IV. PRESENTATION – “Managing for Selected Species of Concern in the Longleaf Pine Ecosystem” – Ana Castillo, Conservation Planner, US Fish and Wildlife Service – Castillo explained that species of concerns include plants and animals that are believed to be declining or threatened. They currently receive no legal protection and they are not necessarily going to be listed as threatened or endangered in the future. She said that there are currently 193 plants, fish, and other wildlife species of concern in the Sandhills. There is great biodiversity in the Sandhills with more than 3,000 element occurrences of biodiversity.

Rare Species Management recommendations include; prescribed fires – frequency and timing; mechanical and chemical application consideration; and timber harvest activities.

Castillo provided examples of several species of concern in the Sandhills. They include the Sandhills Pyxie-moss, the Boykins Lobelia, the Dusty Roadside-Skipper, the Frosted Elfin, the Pinewoods Darter, the Eastern Pond Mussel, and the Mabees Salamander.

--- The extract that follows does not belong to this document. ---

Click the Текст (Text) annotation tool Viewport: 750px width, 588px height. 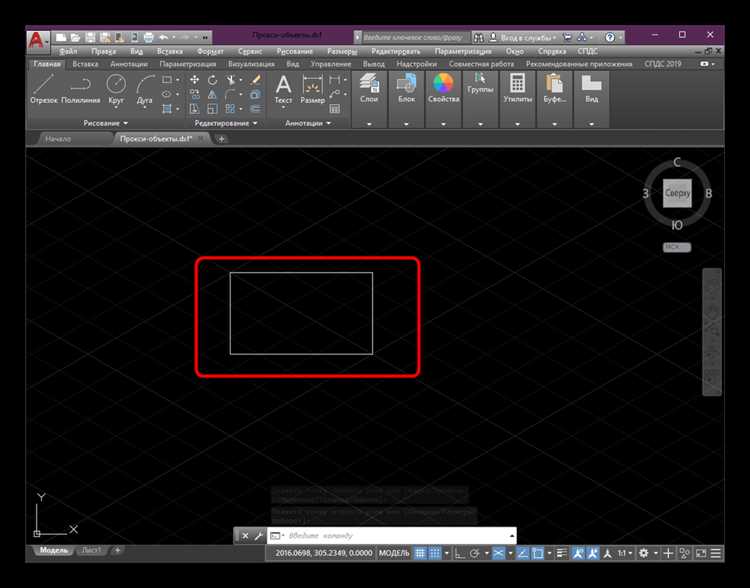(x=283, y=88)
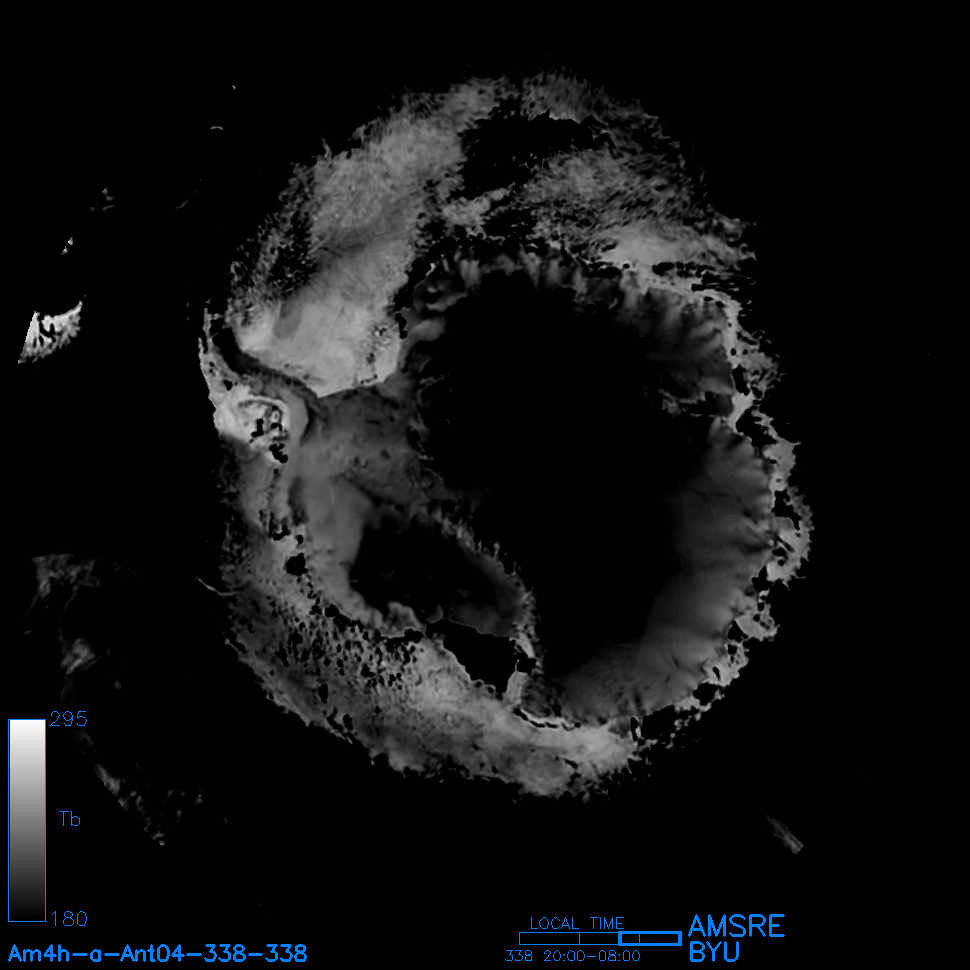Select the 180 minimum scale value
The image size is (970, 970).
[x=68, y=918]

In summary Castillo explained that the Sandhills area is a biodiversity hotspot. However, there is a lack of fundamental knowledge on how to best manage some of these species of concern. Finally, some plants and animals benefit from key management activities such as prescribed fire.

ACTION: Information



JLUS Resolution of Endorsement – Roland Hall made a motion to approve the resolution of endorsement for the new Joint Land Use Study and John K. McNeill seconded the motion. The motion passed unanimously.

ACTION: Approved

New RLUAC Officers – Jessie Belflowers made a motion to accept the Board of Directors nominated officers to lead RLUAC for the next two years. They include John K. McNeill for Chairman, Mark Locklear for Vice Chairman, and Mike Lynch for Secretary. Roland Hall Seconded the motion. The motion passed unanimously.

ACTION: Approved

Minutes – Mark Locklear made a motion to approve the minutes for the Quarterly meeting held on August 16th and John K. McNeill seconded the motion. The motion passed unanimously.

ACTION: Approved

Financial Report – Glenda Dye reported that RLUAC had a cash balance of
$ 24,860.51 on June 30, 2018. Receipts for July 1 through October 31 totaled
$ 10,862.50 (from membership dues). Expenditures for the same quarter totaled $ 12,200.73. That left a balance of $ 23,522.28 on October 31, 2018. Roland Hall made a motion to approve the financial report and Jessie Belflowers seconded the motion. The motion passed unanimously.

ACTION: Approved

VII. ADJOURN - There being no further business, McLaughlin adjourned the meeting at 1:05 PM.